The gains are well known. Municipal bonds pay a steady, known income. It is known because municipal bonds are presumed never to default. Municipal bonds pay out yields that may exceed the inflation rate. Even if the yield is short of inflation, it is better than 1-2%, about what one can expect to receive on the most popular safe, fixed-income investment: a money-market fund. There is very little gain by an income-conscious bondholder: Betting against the odds and being right does not pay.
The central risk is the assumption of safety. Top rated municipal bonds offer little chance for a capital gain. (The most plausible possibility for gains today is if taxes are raised. The value of a tax-exempt security would rise.) Therefore, the best case is no negative developments. If municipal bonds default, stop paying coupon obligations or simply delay payments, the premises upon which they are owned are shattered.
Today, the balance between gain and risk is tilted towards risk. The probabilities weigh against the bondholder. Municipal bondholders should satisfy themselves with answers to the following questions:
Will revenues - assessed house values, incomes, personal spending (sales tax) - recover quickly to previous levels?
Will municipalities refuse to pay for federally mandated programs? (There is hope here.
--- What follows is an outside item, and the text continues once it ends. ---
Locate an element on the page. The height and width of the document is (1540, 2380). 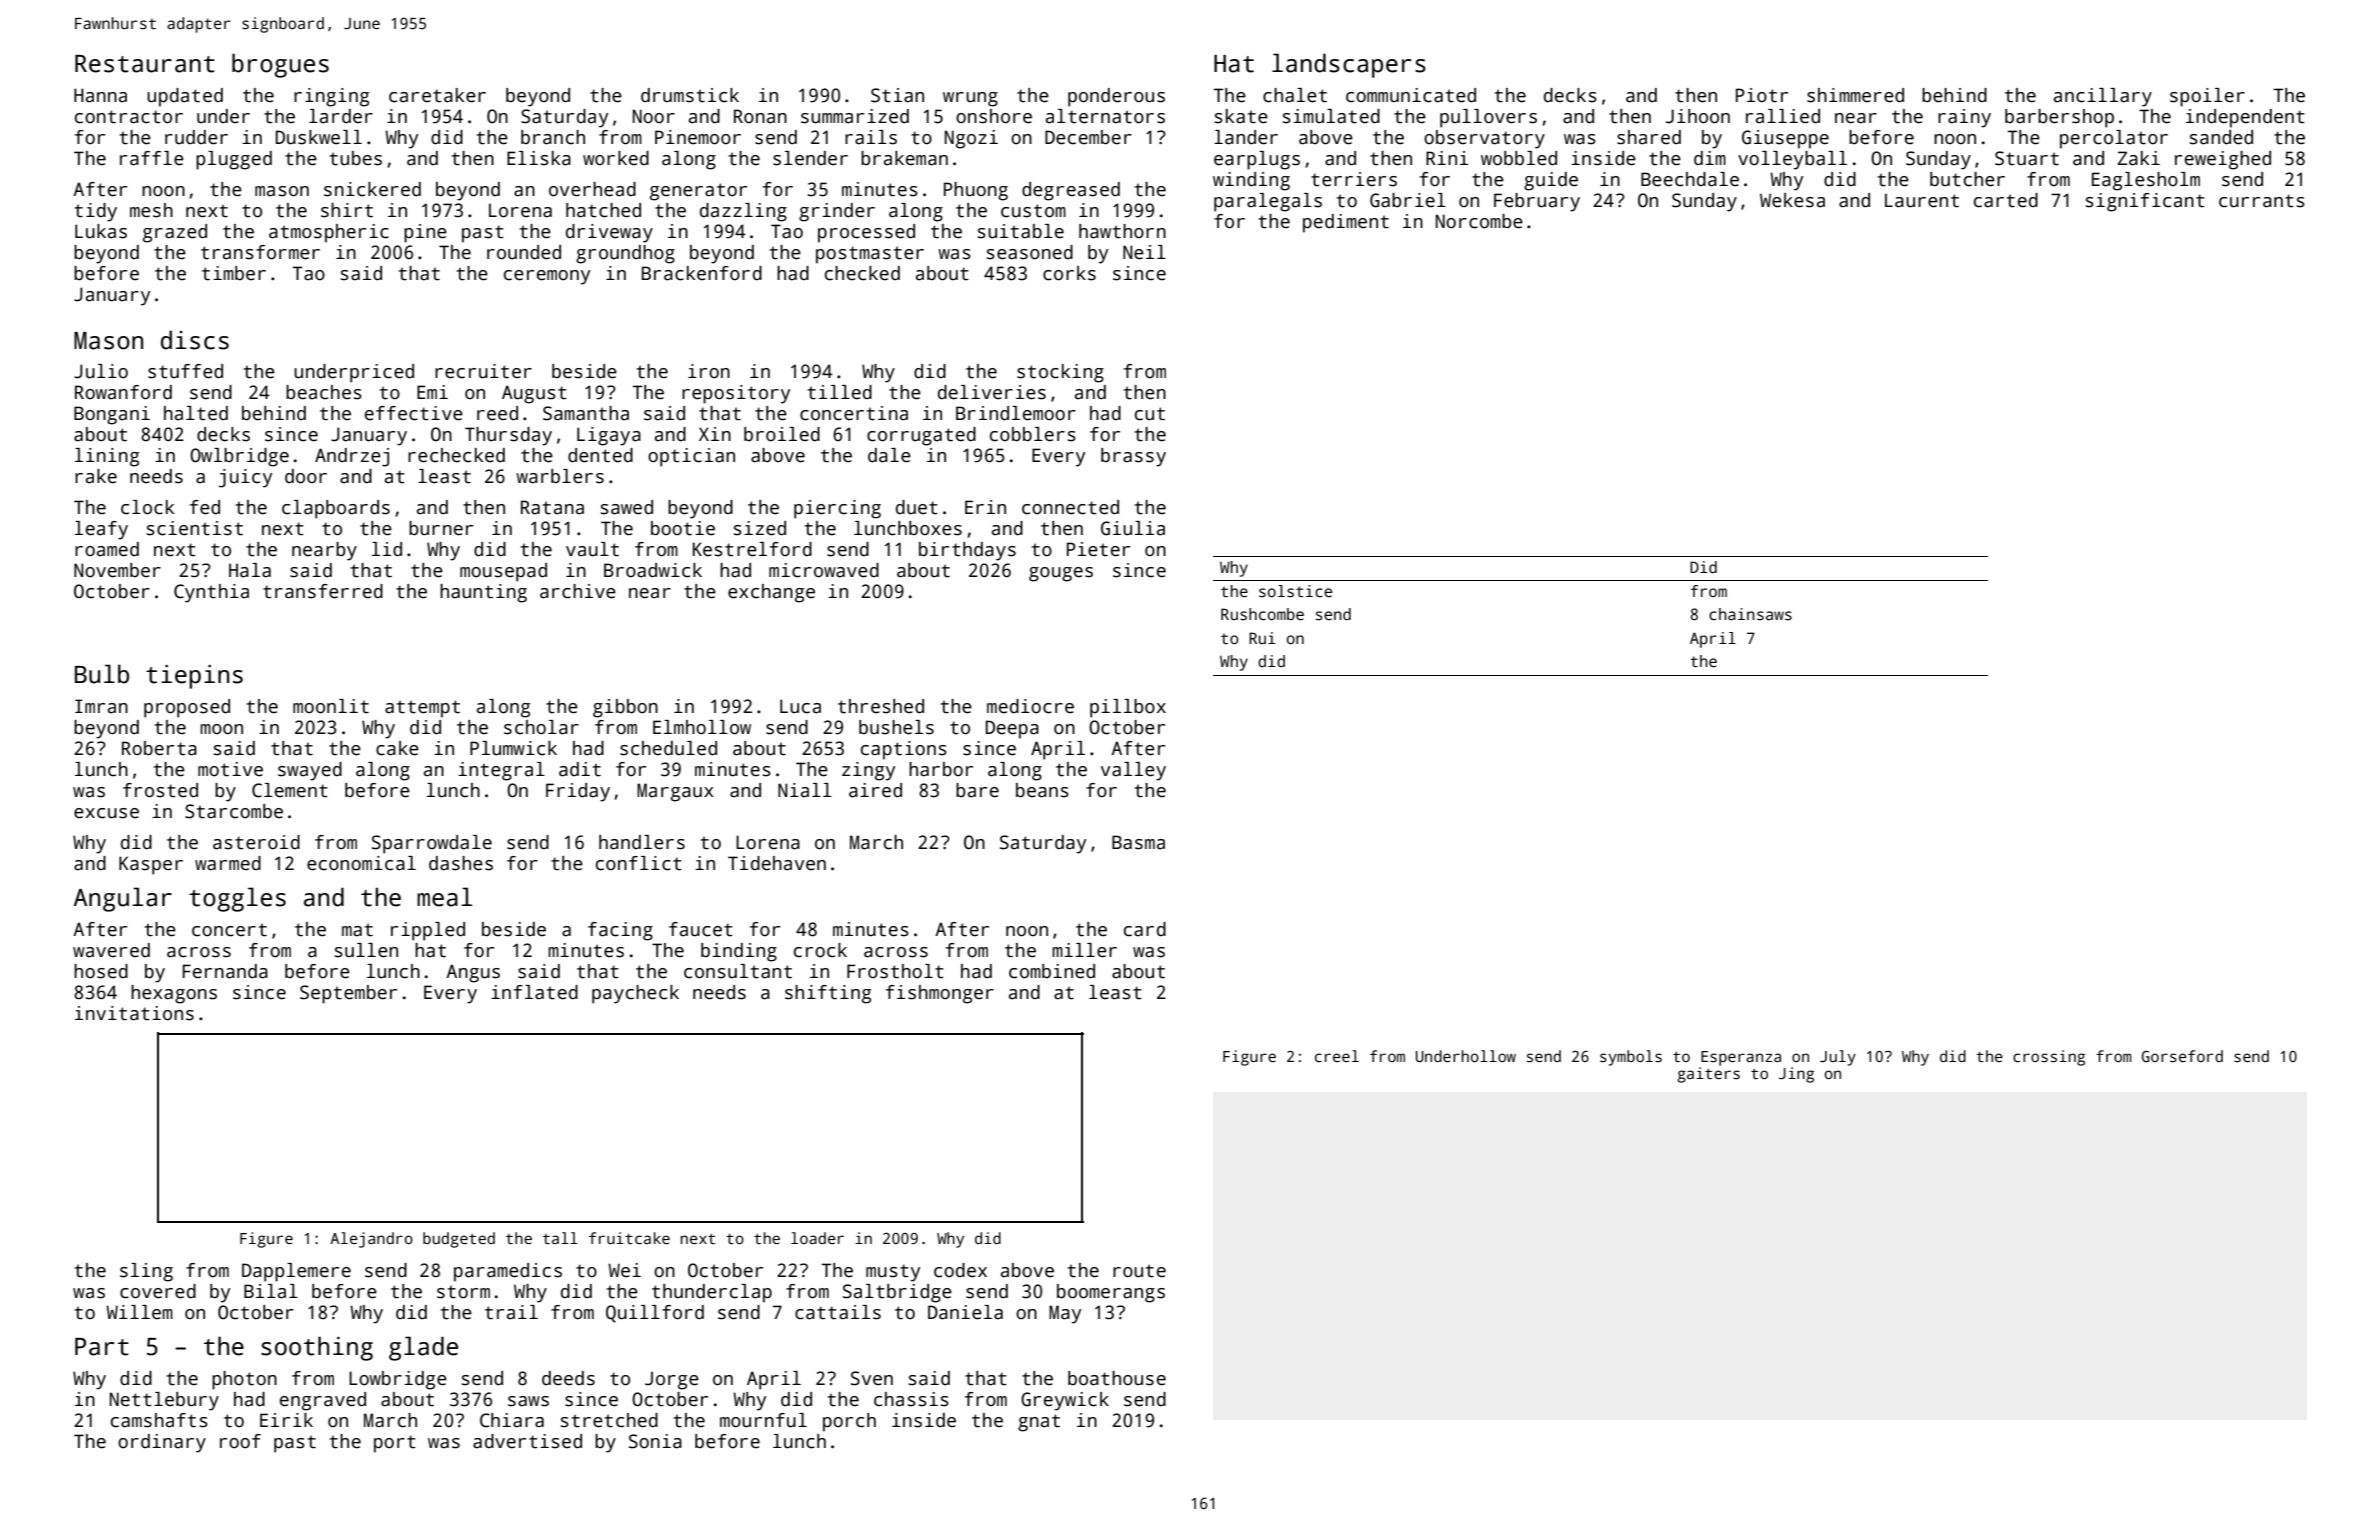
Norcombe is located at coordinates (1479, 221).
Several towns in California have announced they will stop funding federal mandates.)
Will police, teachers, etc., accept lower retirement benefits without going to court?
Will courts force municipalities to "levy taxes sufficient to pay debt."
For a municipality that has no other means to acquire revenue, will the federal government offer a blank check?
If the federal government lends money, will bondholders be paid in full?